The breakthrough: a “heavenly” sound is achieved
The old 18th century idea of attaining a timbre that was at once as soft and warm as possible but could nevertheless reach a satisfactory volume ultimately led to the invention of the celesta 100 years later. The idea of combining a metallophone with a keyboard was already known from the keyed glockenspiel.
In 1886, in Paris, the harmonium maker Auguste Mustel developed an instrument called the “celesta”, which met all the requirements and rapidly found acceptance in the orchestra. Mustel’s celesta was already constructed on the same pattern as the modern celesta with a keyboard, metal bars, resonators and a pedal, and it also possessed the required “sweet” sound. It had a range of five octaves, from C3 to C8 (concert). However, the sound of the lowest octave was unsatisfactory and the second generation of celestas only had four octaves, starting from a concert C4.
It is only relatively recently that the construction of instruments with a larger range in the lower register has been resumed. The compass begins with C3, and the timbre from C3 to C4 has been improved. Some instruments even boast a range of five and a half octaves (C3–F8). For touring purposes, smaller instruments with three octaves are usually quite sufficient. Nowadays, then, instruments with a range of three to five and a half octaves are in use and modern composers can write celesta parts over five and a half octaves if they so wish.
Initial reactions from composers
The first celesta part for orchestra was probably written by Ernest Chausson in 1888.
Pyotr Ilyich Tchaikovsky first heard the celesta in Paris and immortalized the instrument in The Dance of the Sugar Plum Fairy in his ballet The Nutcracker (1892).
In his opera Der Rosenkavalier (1911) Richard Strauss accompanies the presentation of the silver rose in Act 2 with the celesta’s heavenly tones.
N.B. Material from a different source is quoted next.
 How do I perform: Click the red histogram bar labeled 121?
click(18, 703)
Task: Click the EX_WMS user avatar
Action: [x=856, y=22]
The celesta has symbolized the romantic, the mythical, the mysterious, the lustrous and the dream-like in ballets and operas ever since. Dream sequences are conjured on stage by the sound of the celesta, as are other seemingly unreal levels of reality that are as fragile as the celesta’s music itself. A favorite is nocturnal scenes in which the moonlight glints on the water like silver.
Today, complex glockenspiel parts that were originally written – also in chords – for the keyed glockenspiel (e.g. in W. A. Mozart’s Magic Flute and Olivier Messiaen’s Oiseaux éxotiques) are played by the celesta.